Put the material below into a Markdown table with the columns "Row" and "Line", giving each non-blank line its own numbered row.
===== DATA FOR THIS EXERCISE
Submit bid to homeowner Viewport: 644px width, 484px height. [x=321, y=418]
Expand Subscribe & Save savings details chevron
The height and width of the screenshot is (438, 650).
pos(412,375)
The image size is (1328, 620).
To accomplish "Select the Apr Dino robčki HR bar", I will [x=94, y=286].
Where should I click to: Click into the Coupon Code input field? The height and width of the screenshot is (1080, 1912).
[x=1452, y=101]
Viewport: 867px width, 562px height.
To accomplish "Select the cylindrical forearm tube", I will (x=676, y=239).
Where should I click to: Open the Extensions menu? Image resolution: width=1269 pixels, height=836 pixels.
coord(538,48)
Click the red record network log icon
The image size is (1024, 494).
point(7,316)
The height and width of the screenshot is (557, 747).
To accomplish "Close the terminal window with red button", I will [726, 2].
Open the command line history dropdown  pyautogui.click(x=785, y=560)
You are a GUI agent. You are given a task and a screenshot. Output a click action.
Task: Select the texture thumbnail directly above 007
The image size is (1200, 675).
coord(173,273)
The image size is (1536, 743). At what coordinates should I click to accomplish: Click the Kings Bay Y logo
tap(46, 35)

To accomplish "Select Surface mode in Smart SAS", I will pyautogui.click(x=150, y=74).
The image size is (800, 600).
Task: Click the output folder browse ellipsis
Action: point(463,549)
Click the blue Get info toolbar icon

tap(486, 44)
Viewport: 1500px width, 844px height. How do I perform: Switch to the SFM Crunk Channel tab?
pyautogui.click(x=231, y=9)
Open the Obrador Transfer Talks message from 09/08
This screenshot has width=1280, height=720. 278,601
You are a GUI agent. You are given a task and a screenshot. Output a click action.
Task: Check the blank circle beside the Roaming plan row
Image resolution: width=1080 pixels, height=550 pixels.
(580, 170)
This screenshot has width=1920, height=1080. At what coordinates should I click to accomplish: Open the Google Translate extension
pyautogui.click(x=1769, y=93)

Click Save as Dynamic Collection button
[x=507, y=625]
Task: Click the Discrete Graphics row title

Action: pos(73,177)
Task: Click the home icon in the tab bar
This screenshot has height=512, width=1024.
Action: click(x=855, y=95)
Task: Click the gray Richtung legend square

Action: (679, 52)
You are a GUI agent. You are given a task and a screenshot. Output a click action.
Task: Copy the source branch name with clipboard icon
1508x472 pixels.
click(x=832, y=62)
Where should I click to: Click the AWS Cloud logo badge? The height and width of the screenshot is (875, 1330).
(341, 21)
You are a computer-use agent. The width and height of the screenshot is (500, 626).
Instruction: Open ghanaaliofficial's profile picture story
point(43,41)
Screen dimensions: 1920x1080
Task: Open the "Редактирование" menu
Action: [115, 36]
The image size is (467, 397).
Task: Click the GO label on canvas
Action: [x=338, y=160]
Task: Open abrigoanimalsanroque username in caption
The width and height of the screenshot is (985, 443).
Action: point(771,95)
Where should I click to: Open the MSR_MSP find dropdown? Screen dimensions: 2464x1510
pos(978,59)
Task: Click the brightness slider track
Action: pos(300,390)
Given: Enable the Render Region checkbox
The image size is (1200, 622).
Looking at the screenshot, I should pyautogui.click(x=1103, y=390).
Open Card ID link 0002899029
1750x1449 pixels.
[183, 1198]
==========
THE OUTPUT:
| Row | Line |
|---|---|
| 1 | Submit bid to homeowner Viewport: 644px width, 484px height. [x=321, y=418] |
| 2 | Expand Subscribe & Save savings details chevron |
| 3 | The height and width of the screenshot is (438, 650). |
| 4 | pos(412,375) |
| 5 | The image size is (1328, 620). |
| 6 | To accomplish "Select the Apr Dino robčki HR bar", I will [x=94, y=286]. |
| 7 | Where should I click to: Click into the Coupon Code input field? The height and width of the screenshot is (1080, 1912). |
| 8 | [x=1452, y=101] |
| 9 | Viewport: 867px width, 562px height. |
| 10 | To accomplish "Select the cylindrical forearm tube", I will (x=676, y=239). |
| 11 | Where should I click to: Open the Extensions menu? Image resolution: width=1269 pixels, height=836 pixels. |
| 12 | coord(538,48) |
| 13 | Click the red record network log icon |
| 14 | The image size is (1024, 494). |
| 15 | point(7,316) |
| 16 | The height and width of the screenshot is (557, 747). |
| 17 | To accomplish "Close the terminal window with red button", I will [726, 2]. |
| 18 | Open the command line history dropdown  pyautogui.click(x=785, y=560) |
| 19 | You are a GUI agent. You are given a task and a screenshot. Output a click action. |
| 20 | Task: Select the texture thumbnail directly above 007 |
| 21 | The image size is (1200, 675). |
| 22 | coord(173,273) |
| 23 | The image size is (1536, 743). At what coordinates should I click to accomplish: Click the Kings Bay Y logo |
| 24 | tap(46, 35) |
| 25 | To accomplish "Select Surface mode in Smart SAS", I will pyautogui.click(x=150, y=74). |
| 26 | The image size is (800, 600). |
| 27 | Task: Click the output folder browse ellipsis |
| 28 | Action: point(463,549) |
| 29 | Click the blue Get info toolbar icon |
| 30 | tap(486, 44) |
| 31 | Viewport: 1500px width, 844px height. How do I perform: Switch to the SFM Crunk Channel tab? |
| 32 | pyautogui.click(x=231, y=9) |
| 33 | Open the Obrador Transfer Talks message from 09/08 |
| 34 | This screenshot has width=1280, height=720. 278,601 |
| 35 | You are a GUI agent. You are given a task and a screenshot. Output a click action. |
| 36 | Task: Check the blank circle beside the Roaming plan row |
| 37 | Image resolution: width=1080 pixels, height=550 pixels. |
| 38 | (580, 170) |
| 39 | This screenshot has width=1920, height=1080. At what coordinates should I click to accomplish: Open the Google Translate extension |
| 40 | pyautogui.click(x=1769, y=93) |
| 41 | Click Save as Dynamic Collection button |
| 42 | [x=507, y=625] |
| 43 | Task: Click the Discrete Graphics row title |
| 44 | Action: pos(73,177) |
| 45 | Task: Click the home icon in the tab bar |
| 46 | This screenshot has height=512, width=1024. |
| 47 | Action: click(x=855, y=95) |
| 48 | Task: Click the gray Richtung legend square |
| 49 | Action: (679, 52) |
| 50 | You are a GUI agent. You are given a task and a screenshot. Output a click action. |
| 51 | Task: Copy the source branch name with clipboard icon |
| 52 | 1508x472 pixels. |
| 53 | click(x=832, y=62) |
| 54 | Where should I click to: Click the AWS Cloud logo badge? The height and width of the screenshot is (875, 1330). |
| 55 | (341, 21) |
| 56 | You are a computer-use agent. The width and height of the screenshot is (500, 626). |
| 57 | Instruction: Open ghanaaliofficial's profile picture story |
| 58 | point(43,41) |
| 59 | Screen dimensions: 1920x1080 |
| 60 | Task: Open the "Редактирование" menu |
| 61 | Action: [115, 36] |
| 62 | The image size is (467, 397). |
| 63 | Task: Click the GO label on canvas |
| 64 | Action: [x=338, y=160] |
| 65 | Task: Open abrigoanimalsanroque username in caption |
| 66 | The width and height of the screenshot is (985, 443). |
| 67 | Action: point(771,95) |
| 68 | Where should I click to: Open the MSR_MSP find dropdown? Screen dimensions: 2464x1510 |
| 69 | pos(978,59) |
| 70 | Task: Click the brightness slider track |
| 71 | Action: pos(300,390) |
| 72 | Given: Enable the Render Region checkbox |
| 73 | The image size is (1200, 622). |
| 74 | Looking at the screenshot, I should pyautogui.click(x=1103, y=390). |
| 75 | Open Card ID link 0002899029 |
| 76 | 1750x1449 pixels. |
| 77 | [183, 1198] |